4. Relation Extraction: Evaluating the ability of MLMs to extract relations from context sentences, AutoPrompt led to superior performance compared to supervised relation extraction (RE) models. However, perturbation tests revealed that a portion of the results stemmed from the model's prior knowledge rather than the context, indicating reliance on background information.

Discussion

The paper underscores the latent knowledge present in pretrained MLMs, which can be activated through well-constructed prompts. The authors highlight that AutoPrompt can be advantageous in low-data regimes, where finetuning large models is impractical. The method also offers a storage-efficient solution for deploying models across numerous tasks, as only prompts need to be stored instead of multiple fine-tuned model checkpoints.

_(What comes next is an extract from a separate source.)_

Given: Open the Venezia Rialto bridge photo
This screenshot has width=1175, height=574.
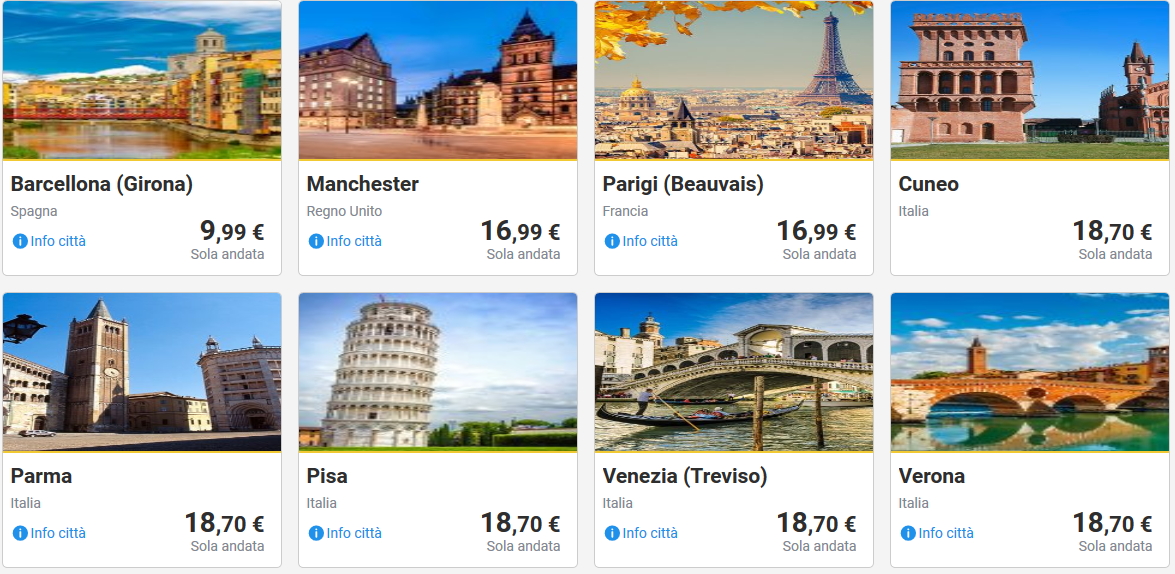Looking at the screenshot, I should (x=734, y=372).
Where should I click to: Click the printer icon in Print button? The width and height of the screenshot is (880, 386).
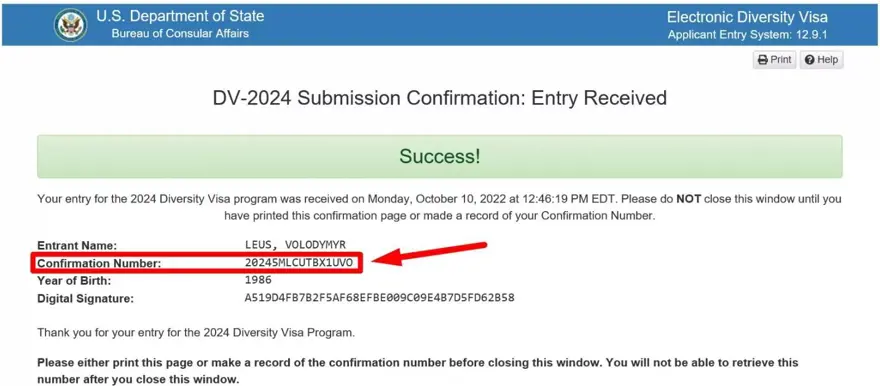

Implications for Future Research

AutoPrompt opens up intriguing avenues for future research. The paper's findings prompt further examination of prompt-based probing’s limits, such as exploring tasks like QQP and RTE, where initial tests showed limited success. There's also the potential to refine AutoPrompt's search method to handle highly imbalanced datasets better and improve interpretability. Integrating these automatic prompts with autoregressive models like GPT-3 could further enhance broader applications.

Conclusion

The research presented in this paper represents a pivotal step in better understanding and utilizing the knowledge embedded within pretrained LLMs. AutoPrompt proves to be an effective tool for both analyzing and leveraging these models across diverse NLP tasks without extensive model-specific finetuning. The method reinforces the premise that as LMs become increasingly sophisticated, automated prompt generation could emerge as a potent alternative to conventional supervised learning approaches.